Self-driving cars can be programmed to stay in their lane and obey speed limits. What they lack is human intuition — the ability to know what's going on inside someone else's head.
Why it matters: AVs are getting closer to reality but if they're ever going to drive better than people they need to learn how to share the road with other cars, pedestrians and cyclists. Turning them into social creatures with human instincts is arguably the biggest roadblock to autonomy.
Human drivers react to social cues all the time — and not just a wave of the hand or a nod from a pedestrian signaling for them to go ahead. People give off hundreds of signals that others use to understand their state of mind and respond accordingly.
- A person standing in a crosswalk looking at their phone is probably distracted, for example, so the driver knows to yield.
- A group of kids playing around on the sidewalk could tumble into the street, so caution is advised.
- A motorcyclist at an intersection touches their feet to the ground, so it's probably safe to proceed.
Be smart: AVs need the same instincts so they can recognize, understand, and predict human behavior. But that ability, which comes so naturally to humans, is hard for machines to learn.
Driving the news: Perceptive Automata, a startup whose backers include Toyota and Hyundai, has a unique approach — it's applying behavioral science techniques to machine learning.
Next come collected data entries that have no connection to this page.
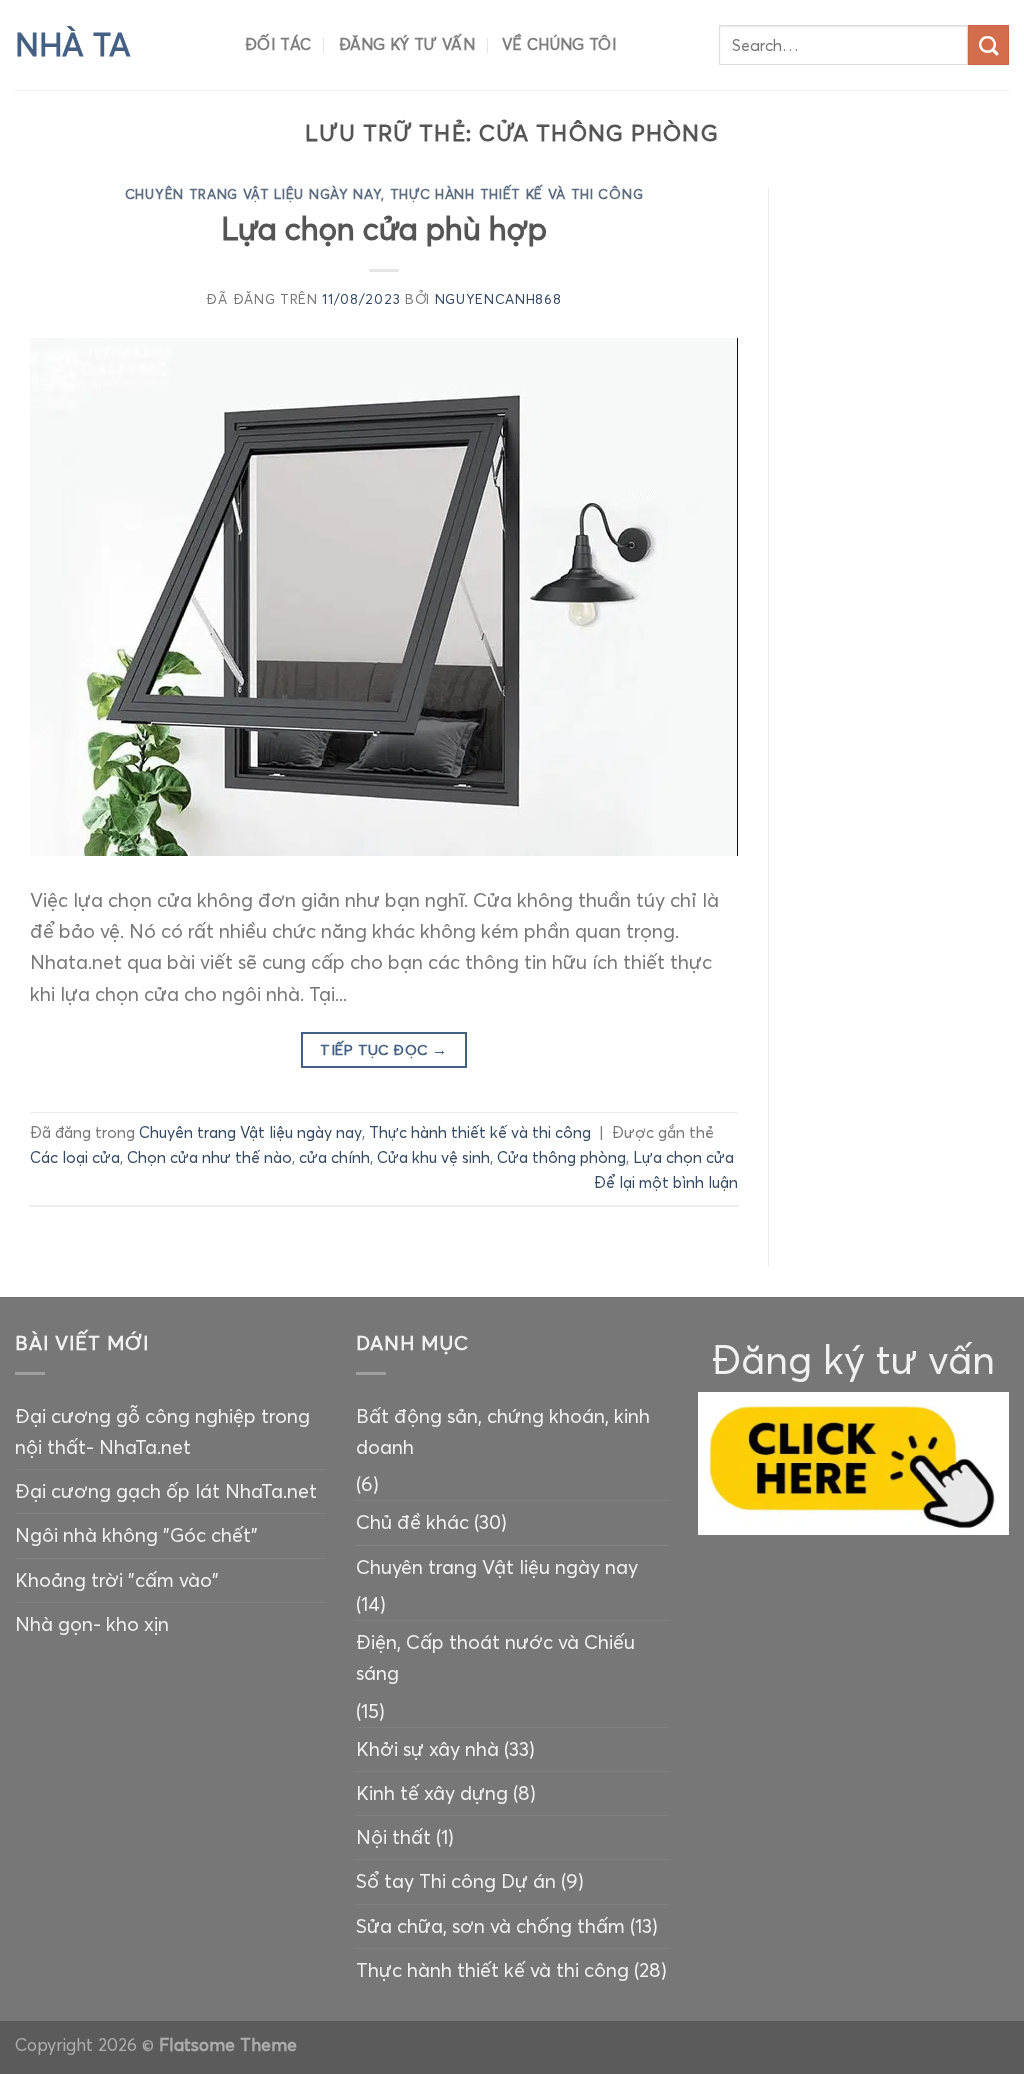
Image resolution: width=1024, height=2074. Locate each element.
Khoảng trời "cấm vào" (117, 1580)
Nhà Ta (73, 45)
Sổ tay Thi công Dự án (456, 1881)
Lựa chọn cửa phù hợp (384, 228)
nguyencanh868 (498, 299)
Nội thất (393, 1837)
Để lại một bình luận (666, 1182)
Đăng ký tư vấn (407, 44)
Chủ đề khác (412, 1522)
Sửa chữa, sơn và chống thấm (490, 1926)
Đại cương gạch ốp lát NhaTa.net (166, 1491)
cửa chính (334, 1157)
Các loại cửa (75, 1157)
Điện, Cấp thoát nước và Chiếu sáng (495, 1657)
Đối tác (278, 44)
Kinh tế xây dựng (432, 1793)
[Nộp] (988, 45)
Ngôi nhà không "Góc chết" (136, 1535)
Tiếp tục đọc (383, 1050)
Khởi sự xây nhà (427, 1749)
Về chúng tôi (559, 44)
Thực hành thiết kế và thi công (517, 194)
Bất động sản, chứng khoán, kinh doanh (503, 1431)
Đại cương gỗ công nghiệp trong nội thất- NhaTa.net (162, 1431)
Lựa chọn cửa (683, 1157)
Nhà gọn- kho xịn (92, 1624)
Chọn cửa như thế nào (209, 1157)
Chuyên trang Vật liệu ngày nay (253, 194)
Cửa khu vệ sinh (433, 1157)
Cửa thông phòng (561, 1157)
- Instead of training AI models by labeling objects (this is a tree; this is not a tree, for example), Perceptive Automata characterizes the way people understand others' state of mind and then trains its algorithms to recognize and predict human behavior.
How it works:
- Researchers collect sensor data from vehicles interacting with pedestrians, bicyclists, and other motorists and then chop up the images into smaller slices.
- Then they blur or cover a portion of each slice and ask groups of people what the depicted person is about to do.
- They repeat the process hundreds of thousands of times, with a variety of interactions, and use the results to train models that interpret the world the way people do.
Humans don't always agree, of course — predicting human behavior is not as easy as labeling a tree — but capturing that ambiguity is important to program how an AV should behave, CEO Sid Misra says.
Yes, but: That also means self-driving cars could be prone to mistakes, notes Elizabeth Walshe, a cognitive neuroscientist who studies driving behavior at the Children's Hospital of Philadelphia and the University of Pennsylvania.
- "Humans are not perfect. Are we happy with machines that make mistakes and are not perfect?"
The bottom line: It will take time for people to learn to trust self-driving cars, but understanding what they might be thinking is a good place to start.